Pour toutes ces raisons, le groupe RDPI dira oui au renforcement de nos moyens. (Applaudissements sur les travées du groupe RDPI et sur des travées des groupes INDEP et RDSE.)

M. le président. La parole est à Mme Cécile Cukierman, pour le groupe Communiste Républicain Citoyen et Écologiste – Kanaky.

Mme Cécile Cukierman. Monsieur le président, monsieur le Premier ministre, mesdames les ministres, mes chers collègues, puisque certains de nos collègues se sont essayés à quelques comparaisons historiques, vous me permettrez de faire entendre, sur le même thème, un autre ton : si Athènes fut sans doute le berceau de la démocratie, les guerres du Péloponnèse, qui l'opposèrent à Sparte, ont montré qu'elle fut aussi celui de l'impérialisme, et plus particulièrement de la thalassocratie, par laquelle elle assura sa domination sur l'ensemble du monde méditerranéen.

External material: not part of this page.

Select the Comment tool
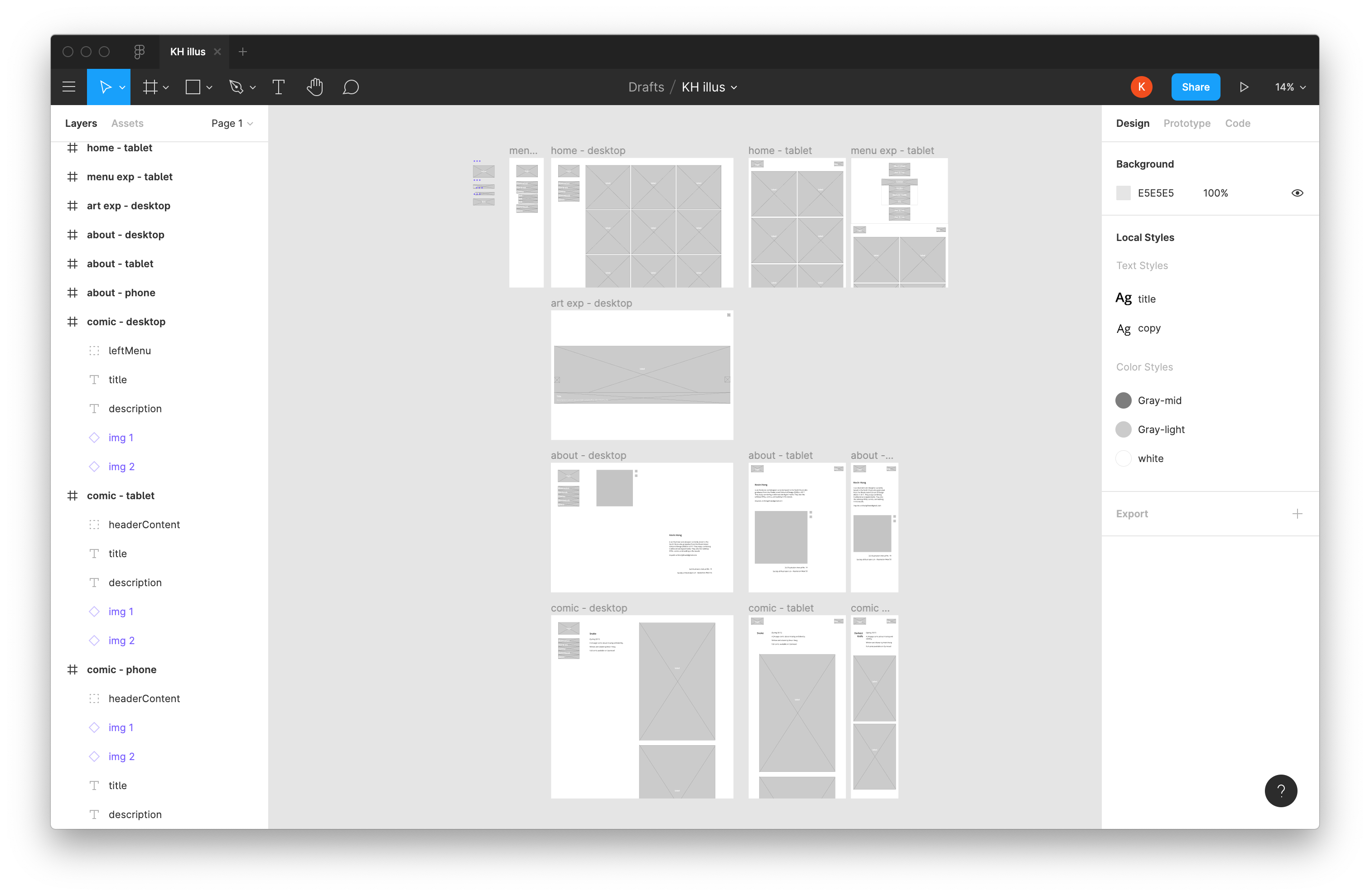The image size is (1370, 896). (x=351, y=87)
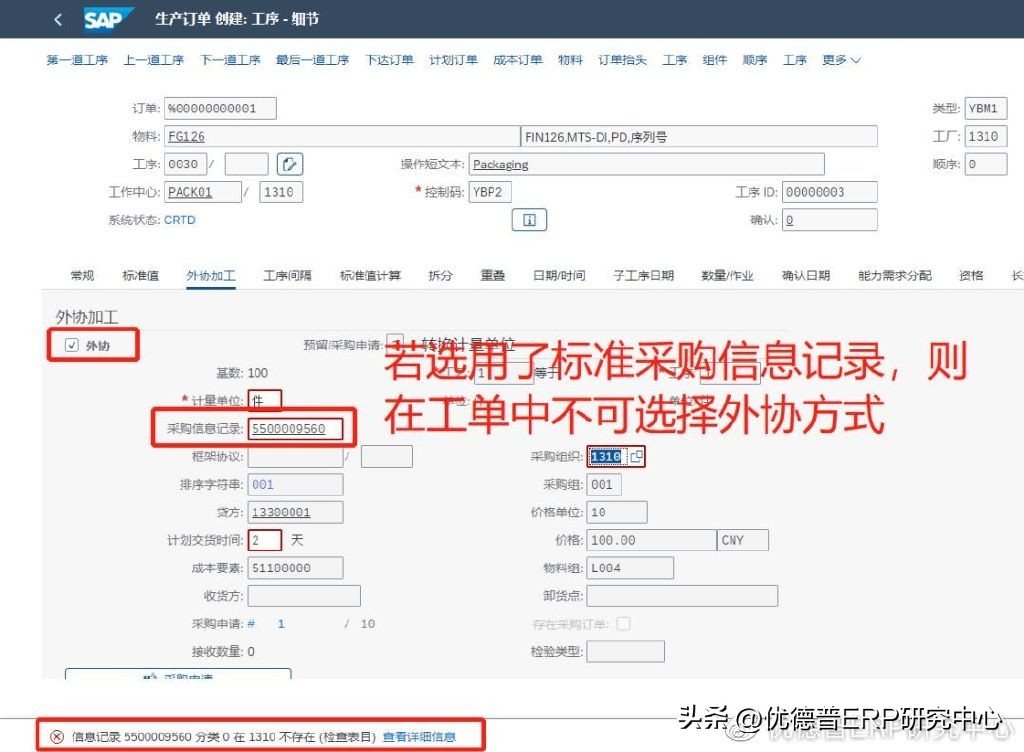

Puisque d'autres ont cité Jean Jaurès avant moi, je rappellerai également qu'en 1895 il affirmait que le capitalisme porte en lui la guerre « comme la nuée dormante porte l'orage ». La guerre renforce en effet la hiérarchie entre les classes sociales, poussant inévitablement les opprimés, non pas à la révolution, mais à la révolte, tandis qu'elle organise une compétition entre les détenteurs de capitaux. Alors même qu'il s'oppose à un discours guerrier et martial – cela vous éclairera peut-être sur la période que nous traversons, monsieur le Premier ministre –, Jaurès développe paradoxalement un socialisme réformiste, qui l'éloigne progressivement de l'idéal révolutionnaire. On peut être contre la guerre, monsieur le Premier ministre, tout en ayant toujours à cœur l'intérêt du pays.

Pour en revenir à notre débat, je tiens tout d'abord à saluer votre choix, car il est rare, de soumettre au vote de notre assemblée la présente déclaration faite en application de l'article 50-1 de la Constitution. Nous ne sommes pas dans un film policier, et je lèverai d'emblée le suspense : nous voterons contre. Je vous remercie toutefois de donner à l'ensemble des groupes politiques du Sénat, comme vous l'avez fait pour l'ensemble des groupes politiques de l'Assemblée nationale, la possibilité de s'exprimer et de traduire leur position par un vote.

Je reviendrai d'abord sur un certain nombre de termes et de formules largement utilisés ces derniers temps. « Immigration de masse », « invasion », « effacement civilisationnel » constitueraient, selon la National Security Strategy – je vous prie d'excuser mon franglais désastreux –, document officiel qui définit les priorités des États-Unis en matière de sécurité, autant de menaces existentielles pesant sur le continent européen.

Il s'agit là – vous en conviendrez sans doute, mes chers collègues – d'un discours ouvertement xénophobe, racialiste et néocolonial, reprenant sans détour la théorie complotiste du grand remplacement, que certains entretiennent, du reste, jusque dans notre pays.

Tel est le visage du néofascisme contemporain, avec lequel l'Union européenne, dont de nombreux États membres sont aussi membres de l'Otan, entend pourtant continuer de collaborer.

Interrogée le 6 décembre dernier sur ce document, la cheffe de la diplomatie européenne affirmait que les États-Unis demeurent « le plus grand allié » de l'Union européenne. Cette déclaration illustre l'aveuglement stratégique dans lequel s'enferment notre continent et notre pays, en s'alignant toujours davantage sur les priorités américaines.